Figure 7.

MB responds sparsely to complex and natural odorants. A, Proportion of KCs responding to 4-methylcyclohexanol (MCH), 3-octanol (Oct), and a 50:50 blend of the two odorants. Points show sparseness values from individual optical sections (n = 4). Grand means shown in red. The sparseness of responses to the blend is very similar to that of the monomolecular components. The pale red point indicates expected proportion of responsive cells if the monomolecular odorants were to sum additively. B, Similar data as A, but from a different experiment using 2-heptanone (2Hep), pentyl-acetate (PA), and their 50:50 blend. C, Responses to blends are predominantly subadditive.

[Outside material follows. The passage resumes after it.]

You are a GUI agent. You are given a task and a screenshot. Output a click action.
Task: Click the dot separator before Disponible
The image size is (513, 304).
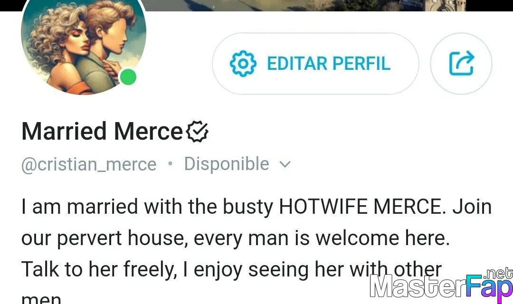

Histogram shows the distribution of deviations from linearity for responses to the 3-octanol plus 4-methylcyclohexanol blend compared with the response predicted by linear addition of responses to the individual components. Seventy-three percent of cells responded less to the blend than expected from the sum of the component responses, indicating that the majority of KC responses to the blend are subadditive. D–F, Basal fluorescence (gray) and dF/F overlay (heat map) for responses to 3-octanol, 4-methylcyclohexanol, and the blend of the two odors. Each panel shows data from an individual trial. dF/F values are on the same scale for all panels. G–H, Single-trial responses to two complex natural odors. I, The sparseness values of natural odors (green) compared with a range of different monomolecular odorants (gray). Natural odorants do not evoke responses that are substantially more or less sparse than monomolecular odorants.